Available data ::
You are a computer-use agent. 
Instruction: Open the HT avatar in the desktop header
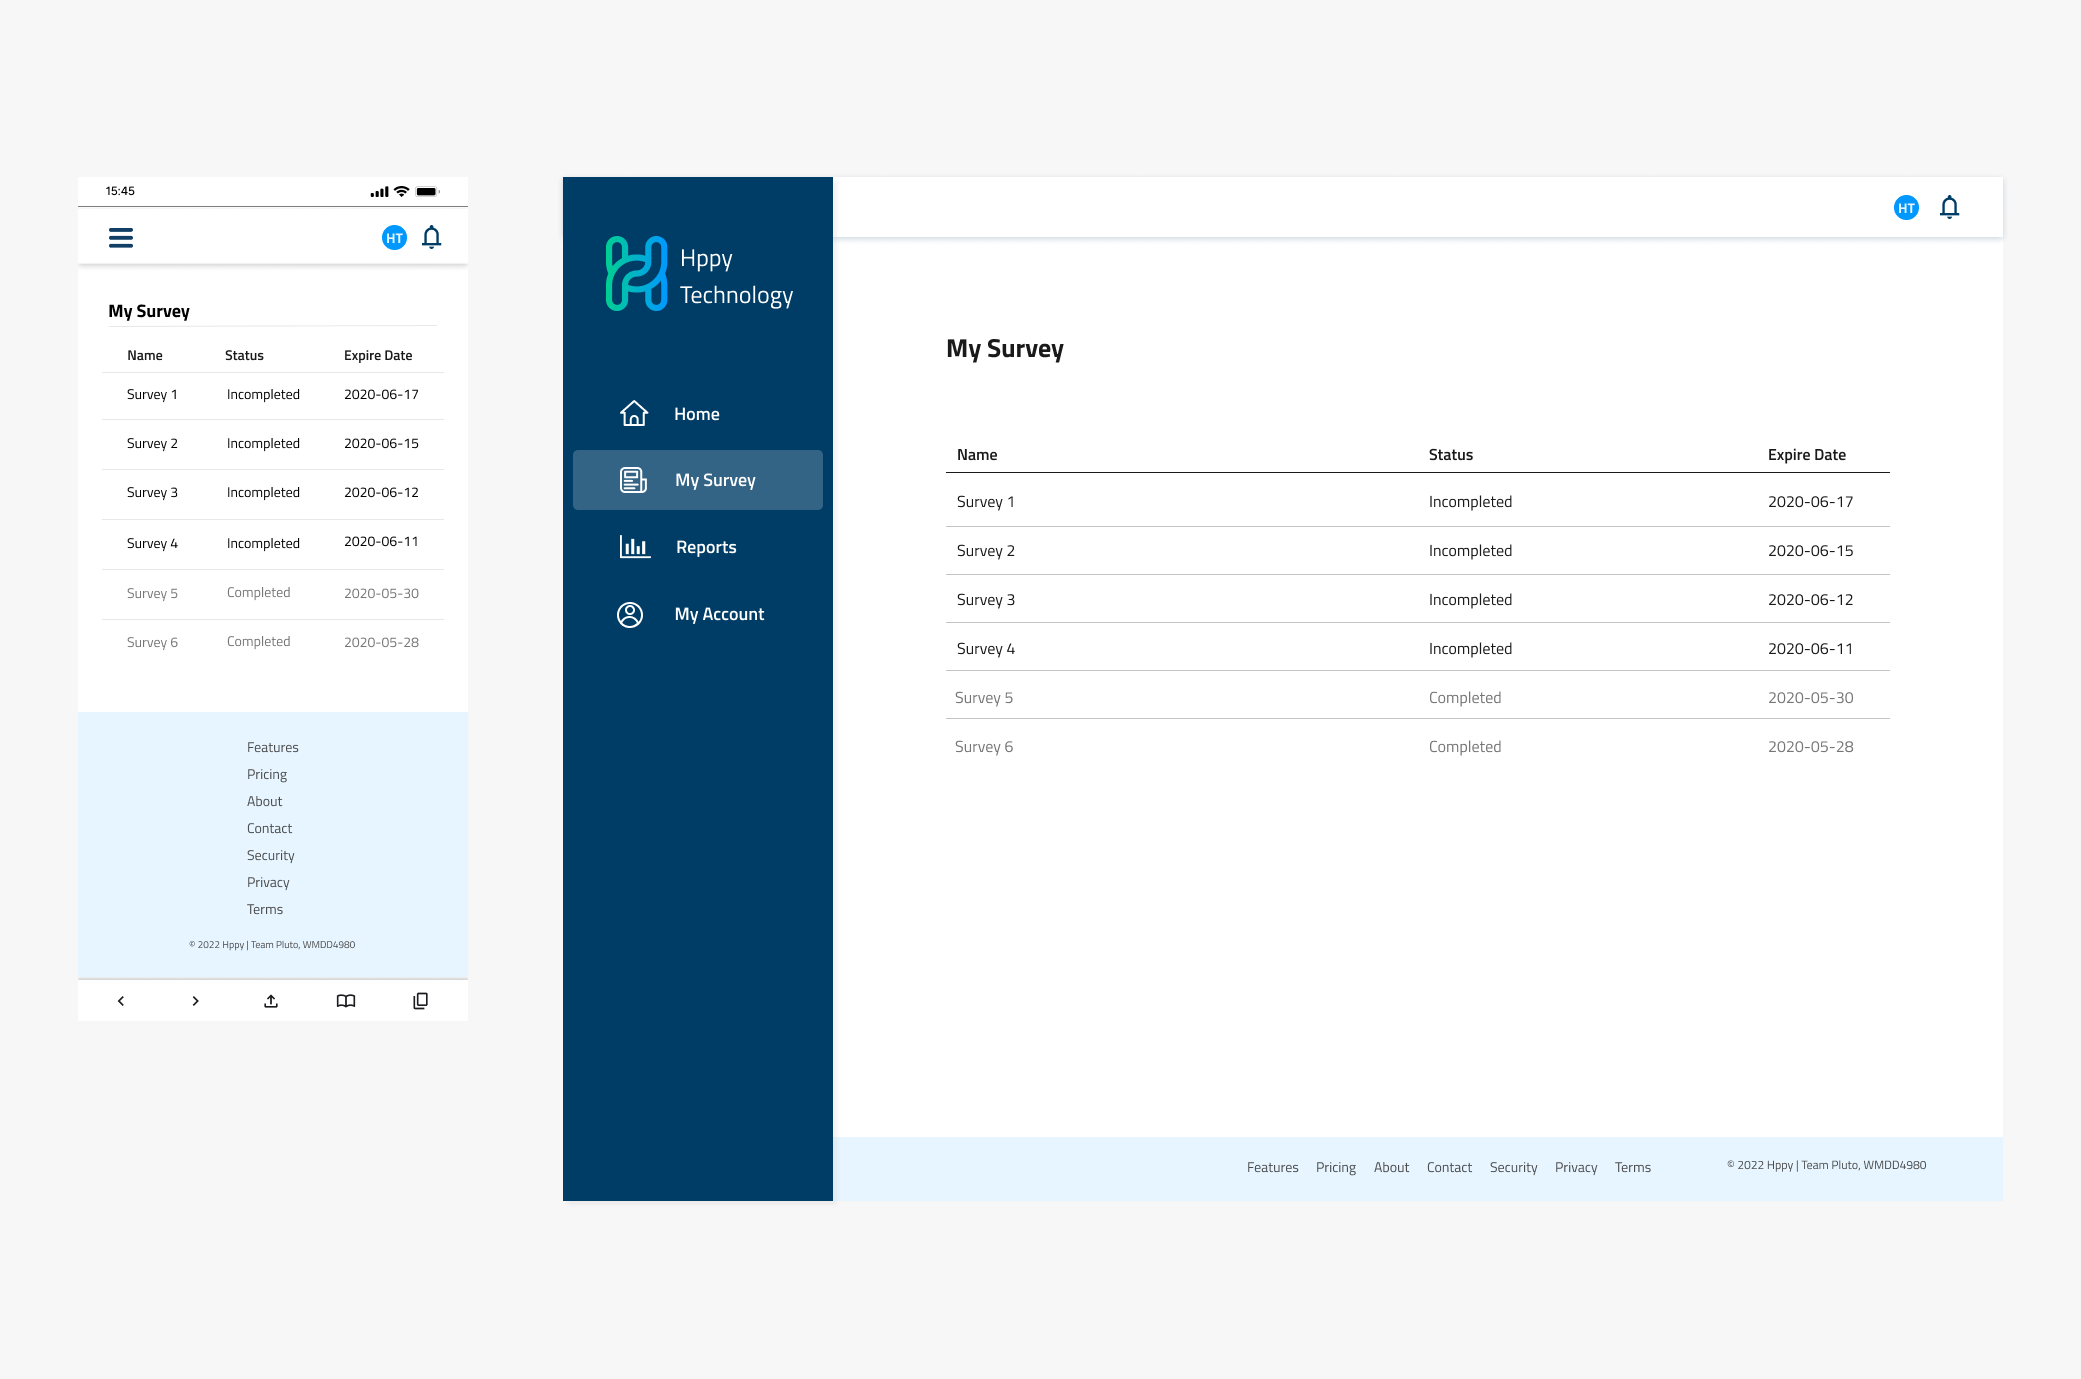pos(1906,208)
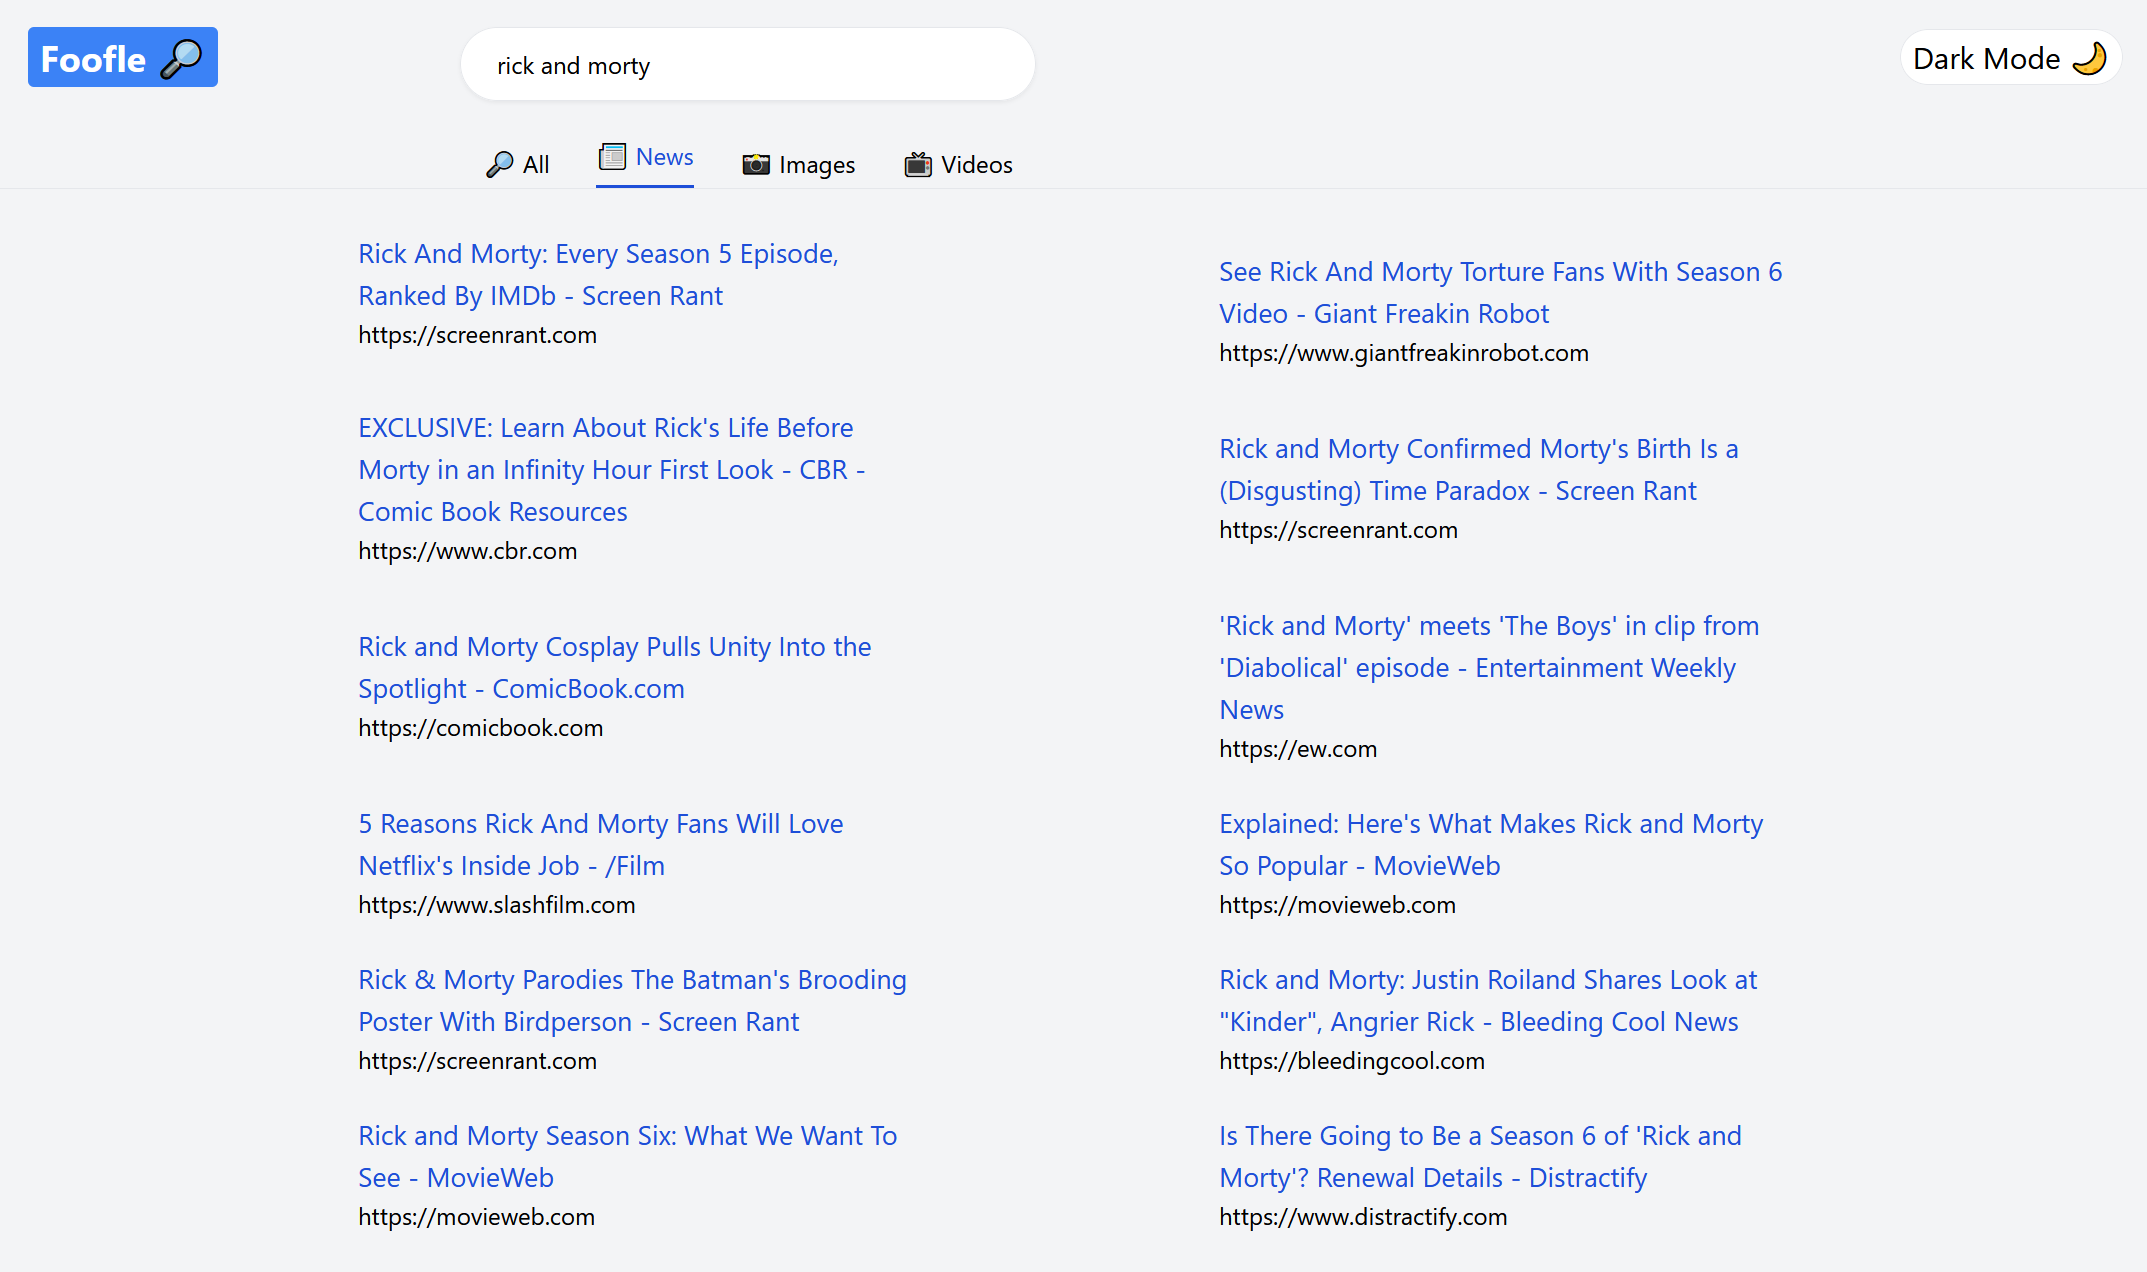Click the camera icon beside Images
The height and width of the screenshot is (1272, 2147).
756,164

Prompt :: The expected result is the complete listing above, printed exactly, with no pictures.

Task solution ::
You are a computer-use agent. 
Instruction: Open the HT avatar in the desktop header
pos(1906,208)
Click the camera icon beside Images
The height and width of the screenshot is (1272, 2147).
756,164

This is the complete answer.